Afterpay chair Elana Rubin says it’s not anti-regulation; Square to supercharge growth 10 times over
Afterpay looks forward to engaging with regulators on changes ahead of Square’s $39bn takeover supercharging growth ‘10 times over’.
Afterpay chairman Elana Rubin says the listed buy now-pay later market darling is “not anti-regulation” ahead of moves by Reserve Bank to regulate the sector.
Last month, the RBA said it wants to allow retailers and other merchants to recoup BNPL costs by surcharging customers and is working with Treasury to assess how that can occur.
“Although there has been recent commentary on the narrow issue of surcharging, we look forward to engaging with the Australian Treasury as they take on a greater role in leadership of the payments system,” Ms Rubin told investors at its annual general meeting on Wednesday.
“We consider that the Australian Code of Conduct, which commenced in March, and the extensive work completed by a number of wide-ranging reviews into the sector has established a best-in-class framework that is working as intended.
“To be clear, we are not anti-regulation but we believe regulation should be fit-for-purpose, reflective of the risk, and not stifle innovation and competition.
“We look forward to working with regulators to achieve this.”
In March, eight of Australia’s largest BNPL companies – Afterpay, Zip, Openpay, Klarna, Humm, Latitude, Payright, and Brighte – became subject to the self-regulatory Code of Practice, which placed a cap on late fees and raised the minimum age of users to 18 years.
Zip and Afterpay are also likely to face a new parliamentary inquiry after a financial services committee said consumers could still be facing significant risks in using the services, which are largely unregulated compared to other credit products.
The group’s shareholders will meet again on December 6 to vote on its $39bn ($US29bn) takeover by US BNPL group Square, chaired by Twitter co-founder Jack Dorsey.
Mr Dorsey last month lauded Afterpay’s ‘ultimate superpowers’.
On Wednesday, Ms Rubin emphasised that the “complementary nature” of the two businesses presents an opportunity to grow both organisations via strategic synergies and deepen the relationships between merchants and customers.
Square shareholders voted in favour of the transaction earlier this month.
Co-founder and co-CEO Anthony Eisen said the pandemic had forced the world to adapt to living and working differently while changing the way “customers relate to their finances and how they expect to participate in future commerce”.
“The next generation of customers trust Afterpay because we enable them to spend their own money on the things they want, with full transparency of their financial position, and without the fear of entering revolving debt or exorbitant interest.
“We are tremendously excited by the prospect of bringing together the ecosystems of these two fantastic businesses.”
“We can also see opportunities to share experiences and initiatives – whether that’s crypto, millennial investing, or omnichannel commerce.”

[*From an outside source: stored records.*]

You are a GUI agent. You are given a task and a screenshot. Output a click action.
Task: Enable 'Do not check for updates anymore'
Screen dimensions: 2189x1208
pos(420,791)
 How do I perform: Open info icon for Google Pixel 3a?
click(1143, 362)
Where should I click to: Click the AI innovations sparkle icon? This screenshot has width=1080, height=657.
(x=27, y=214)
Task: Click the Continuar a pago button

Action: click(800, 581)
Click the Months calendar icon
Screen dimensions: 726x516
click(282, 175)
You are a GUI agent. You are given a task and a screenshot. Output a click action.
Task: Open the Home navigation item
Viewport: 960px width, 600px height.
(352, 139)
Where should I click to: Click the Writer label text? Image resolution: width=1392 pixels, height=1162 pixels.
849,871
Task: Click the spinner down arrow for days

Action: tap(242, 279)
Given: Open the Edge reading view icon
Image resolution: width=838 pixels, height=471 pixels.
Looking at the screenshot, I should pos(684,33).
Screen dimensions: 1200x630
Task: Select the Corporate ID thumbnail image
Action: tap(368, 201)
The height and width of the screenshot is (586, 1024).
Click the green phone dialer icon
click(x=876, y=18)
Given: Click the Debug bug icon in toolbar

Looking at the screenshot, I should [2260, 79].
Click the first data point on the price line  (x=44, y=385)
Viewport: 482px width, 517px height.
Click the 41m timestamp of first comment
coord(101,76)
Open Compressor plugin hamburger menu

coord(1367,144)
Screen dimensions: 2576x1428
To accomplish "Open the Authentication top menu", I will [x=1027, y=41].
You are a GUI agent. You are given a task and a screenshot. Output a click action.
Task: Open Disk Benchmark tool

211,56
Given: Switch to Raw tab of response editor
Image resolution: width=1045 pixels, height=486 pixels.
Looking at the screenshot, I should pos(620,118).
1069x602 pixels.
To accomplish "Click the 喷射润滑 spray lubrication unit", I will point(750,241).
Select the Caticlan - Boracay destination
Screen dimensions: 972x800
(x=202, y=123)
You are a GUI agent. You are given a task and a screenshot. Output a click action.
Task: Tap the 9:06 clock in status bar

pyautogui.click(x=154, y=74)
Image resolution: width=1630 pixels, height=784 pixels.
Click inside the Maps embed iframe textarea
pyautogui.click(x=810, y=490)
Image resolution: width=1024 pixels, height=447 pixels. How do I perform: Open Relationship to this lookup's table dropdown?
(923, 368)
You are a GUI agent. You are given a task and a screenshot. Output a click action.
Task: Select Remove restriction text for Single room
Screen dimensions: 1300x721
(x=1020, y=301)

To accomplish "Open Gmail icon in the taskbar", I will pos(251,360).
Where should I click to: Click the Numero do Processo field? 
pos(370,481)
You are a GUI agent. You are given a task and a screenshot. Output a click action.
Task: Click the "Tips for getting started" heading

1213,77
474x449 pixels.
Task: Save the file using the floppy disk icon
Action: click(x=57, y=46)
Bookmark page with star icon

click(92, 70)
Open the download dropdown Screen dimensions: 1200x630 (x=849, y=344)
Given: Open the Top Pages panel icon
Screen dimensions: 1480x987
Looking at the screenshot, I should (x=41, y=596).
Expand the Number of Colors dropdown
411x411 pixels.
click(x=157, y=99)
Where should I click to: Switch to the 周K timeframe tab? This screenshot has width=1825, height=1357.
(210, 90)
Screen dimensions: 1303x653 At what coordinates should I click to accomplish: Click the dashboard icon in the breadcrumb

Co-founder and Co-CEO Nick Molnar said the “size and scale of the US retail economy makes it our biggest growth opportunity”.
“Demand for Afterpay ads in the US has certainly exceeded our initial expectations. There are more than 150 brands signed up ahead of the key retail holiday period.
“Early results show a lift of 20% in sales, on average, when brands choose to promote their products using Afterpay ads.”
“I cannot emphasise enough that the combination of what Afterpay has built, together with Square’s extensive customer and merchant base, is something that will supercharge our business and team 10 times over.”
Shareholder questions on potential future dividends were directed to Square, but Ms Rubin said both companies had historically focused on investing back into their respective businesses to scale globally and drive long-term returns.
Afterpay also remained committed to the APAC region and retains its Singapore foothold after recording a $2m impairment related to its Indonesia-focused EmpatKali acquisition in August 2020, which was unsuccessful in securing regulatory permission to operate.
Increased expenses in FY21 were attributed to investment in scaling global operations and growing underlying sales, especially in the US, “where BNPL is still less than 2 per cent of all payments in that region”.
“We don’t anticipate making the same level of investment in above the line advertising as we move through FY22,” Ms Rubin said.
Afterpay’s net transaction loss (NTL), a management metric that comprises gross losses, charge-backs and debt recovery costs less late fees, is coming down, investors were reassured.
For the last financial year, NTL was $132.6m or 0.6 per cent of underlying sales, an increase of point 2 percentage points above the FY20 measure, reflecting lower contributions from late fees.
“They now represent less than 0.4 per cent of underlying sales.
“Gross loss is another key input into NTL and that represented 0.9 per cent of FY21 underlying sales consistent with the prior period. Holding gross losses at 0.9 per cent is a strong result given that 6 million new customers and 43,000 new merchants were added to the platform last financial year,” Ms Rubin said.
For FY22, the focus would be on growing millennial and Gen Z consumer banking platform Money by Afterpay, Afterpay Ads and Afterpay IQ - a “sophisticated unsupervised machine learning algorithm” that processes transactions and assigns customers to individual personas based on their purchasing history.
Afterpay shares are more than 2 per cent higher at $119.95 at 2.42pm AEDT.